ECLI:NL:RBZWB:2024:5867
Rechtbank Zeeland-West-Brabant
- Voorlopige voorziening
- Rechtspraak.nl
Verzoek om voorlopige voorziening inzake griffierecht niet voldaan
In deze uitspraak beslist de voorzieningenrechter van de Rechtbank Zeeland-West-Brabant op de verzoeken om een voorlopige voorziening van verzoekster met betrekking tot de besluiten van 4 juni 2024 en 24 juli 2024. De voorzieningenrechter heeft vastgesteld dat verzoekster niet heeft voldaan aan de verplichting tot betaling van griffierecht, zoals vastgelegd in de Algemene wet bestuursrecht (Awb). Verzoekster is herhaaldelijk gewezen op deze verplichting en kreeg de kans om het griffierecht te betalen, maar heeft dit niet tijdig gedaan. Hierdoor zijn de verzoeken om voorlopige voorziening kennelijk niet-ontvankelijk verklaard.

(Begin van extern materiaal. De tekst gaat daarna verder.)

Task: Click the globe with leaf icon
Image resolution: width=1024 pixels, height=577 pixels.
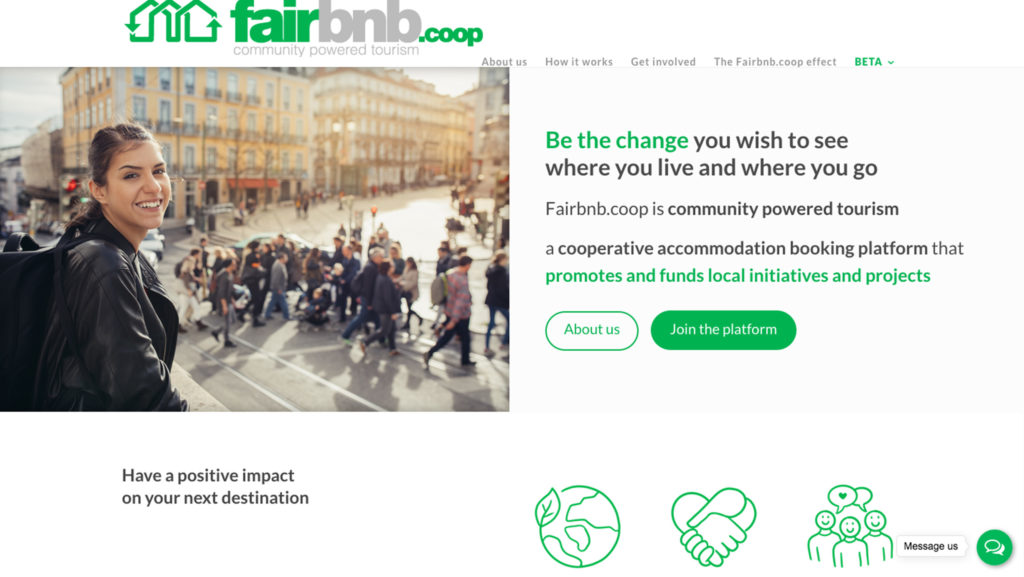Action: 577,526
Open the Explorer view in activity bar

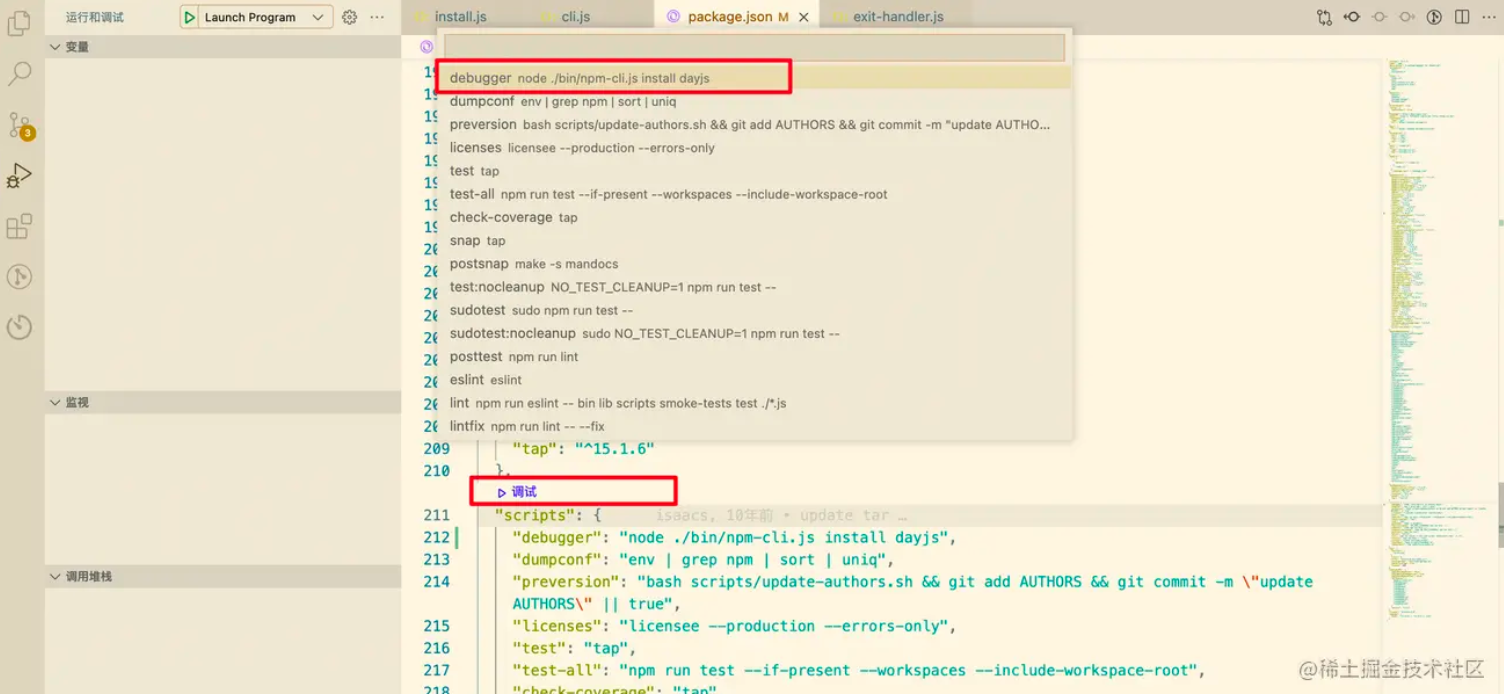tap(19, 23)
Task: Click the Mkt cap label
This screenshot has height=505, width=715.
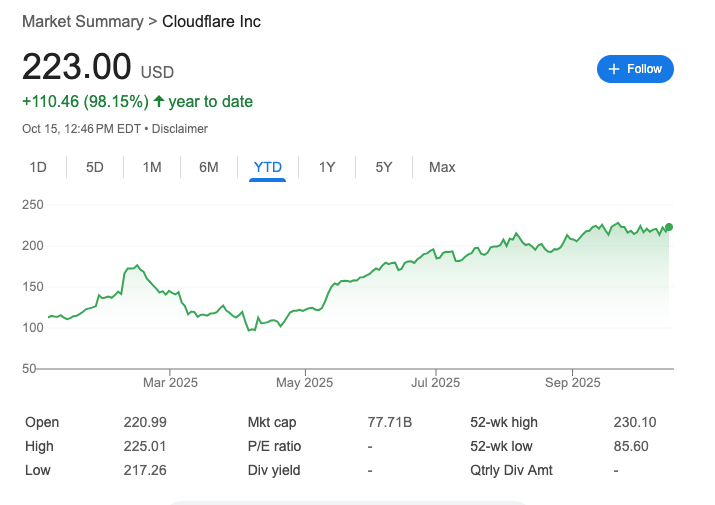Action: pyautogui.click(x=272, y=423)
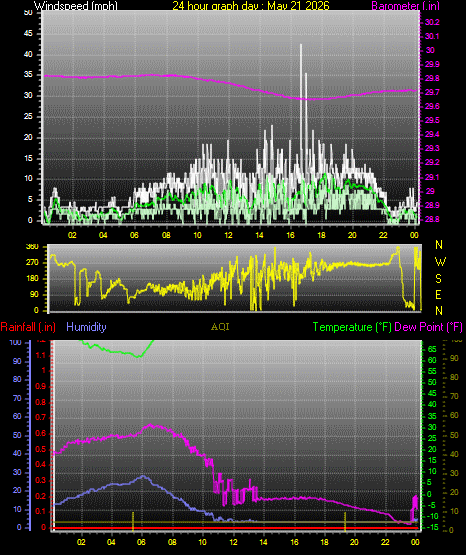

De voorzieningenrechter heeft in zijn beoordeling aangegeven dat de verplichting tot betaling van griffierecht voortvloeit uit artikel 8:82 van de Awb, in samenhang met artikel 8:41 van de Awb. Verzoekster ontving aangetekende brieven waarin zij werd geïnformeerd over de noodzaak van betaling en de gevolgen van het niet tijdig voldoen aan deze verplichting. Ondanks deze waarschuwingen heeft verzoekster het griffierecht niet binnen de gestelde termijn betaald, wat leidde tot de niet-ontvankelijkheid van haar verzoeken.
De uitspraak is gedaan door mr. V.M. Schotanus, rechter, en is openbaar gemaakt op 22 augustus 2024. De griffier, mr. S. Constant, was aanwezig bij de uitspraak, maar kon deze niet mede ondertekenen. Een afschrift van de uitspraak is verzonden aan de betrokken partijen.